3. mine grows in a ball without any trimming from me. I do rotate them occasionally.
4. Mine float when I squeeze the water out of them and put them back in the tank. They'll sink again if I squeeze them underwater and get them water logged again. I keep mine in a low tech setup so I have never witnessed them pearling and floating from that.
5. The one I cut open was hollow.


----------



## sewingalot (Oct 12, 2008)

1. Is it a moss or algae?

Algae, it's Cladophora aegagropila 

2. Does it need (or prefer) C02 to thrive?

Doesn't need it. Seems to grow well in most situations. The ones that did best for me were in a higher current low co2 environment.

3. Does it grow in a ball or need to be trimmed that way?

It can grow in all kinds of methods. To keep in in a ball, roll it around the tank every week if you don't have good flow moving it. If not, the bottom will likely turn brown and die off (lack of light mostly).

4. Do they float, roll in the current, or are they better tied down?

Mine would float after water changes and often at the end of the day if co2 was kept high. The older they got, it only happened after water changes. I wouldn't tie them down unless you are wanting that look.

5. Are they solid moss/algae all the way through?

Hollow in the center. Also, it is good to give them a squeeze occassionally to get out the muck they accumulate. Much like a sponge.

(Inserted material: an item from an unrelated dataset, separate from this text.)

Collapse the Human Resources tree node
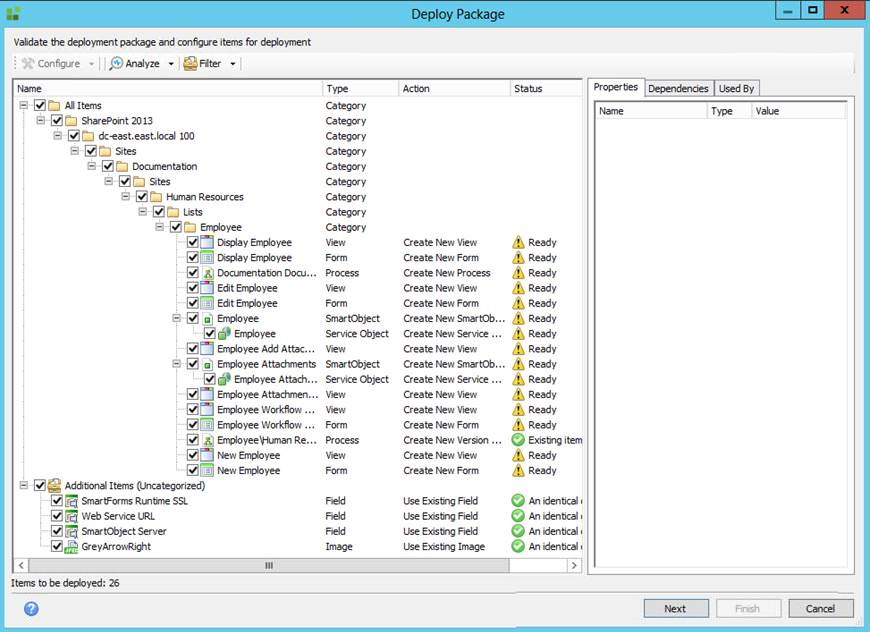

They will float for a while after this.


----------



## okitoki (Jul 8, 2011)

just for a laugh I made this "Marimo" ball out of clado I removed from my fissidens... 

maybe it can grow and be a DIY Marimo ball 










It was pearling the other day when I took it out of the grow box I leave outside to grow my emersed stuff


----------



## DarkCobra (Jun 22, 2004)

1. Is definitely Cladophora algae. There's an invasive form too. Both act more like a plant than an algae, and like the same things plants do; which makes the invasive form a problem. There's some debate whether the balls create the invasive form as a type of propagation; as some have had the invasive form show up after adding the balls. I've never had this problem, and think they're different species. Instead, the invasive form may have just been hiding inside the ball; which would be extremely hard to detect.

2) Prefers CO2, plenty of light and nutrients. But doesn't need any of this, it'll just grow slower.

3) Grows like any plant, towards the light. You can trim one into a desired shape, but considering they grow so slowly, generally folks don't do this.

4) Allowing it to float/roll, or turning it periodically, helps it maintain even growth; necessary to maintain a ball shape. If not turned, it'll change shape, as per #3. Whether it floats or sinks depends on the amount of air trapped within. If it's pearling heavily, or you took it out of the tank and air gets stuck in it, it may temporarily float. Some folks implant a chunk of cork inside, which makes it float all the time; these are sold as "floating Marimos".

5) They're typically solid all the way through. Cut a ball in half, and you'll find the inside is brown, and looks completely dead. But it's not, and will turn green after a week or two of light exposure. Cutting a ball up is a common method to propagate them.

I love my Marimos.


----------



## wrangler (Oct 14, 2007)

I found this link while doing some research on clado...ESP since several have said I have a hair algae problem. 

http://www.aquatic-eden.com/2009/04/cladophora-algae.html

I also have had hair algae and there is definitely a difference in the look and feel of the two. The clado on the mopani is "dry and kinda crunchy feeling" but hair algae is much longer and feels "slippery". I have had about every kind of algae imaginable but did not have "clado" until I introduced a Marimo moss ball to my tanks. I thought they were really neat and it wasn't until I posted pictured on this site was I advised it was really a form of algae! I feel that they were a newbie mistake for me. I know there are many that love them....and I do still think they are neat....but if I knew then what I know now....I would never have purchased them and added them to my tank


----------



## dmattbfan5 (Sep 11, 2011)

Hahah, well thank you so much for most of the solid responses. I am just amazed at how many misconceptions there still are about these. Now I'm afraid to buy them and have them attach to all my drift wood. Hahaha. Oh well. I think I'll get a few and just put them in my shrimp tank for the heck of it. By the way, has anyone bought the mini marimo balls on ebay from asia? They look awesome. Are they the same type of algae?


----------



## SBPyro (Dec 15, 2009)

just to throw a little wrinkle into this discussion
http://theaquariumwiki.com/Aegagropila_linnaeii
Now i haven't found the testing data proving it.

But I a have seen what wrangler is stating happen to my moss ball.
And it was looking pretty ragged, then I picked up 3 amano shrimps and all of a sudden all the ragged parts are gone.
Just my experience.


----------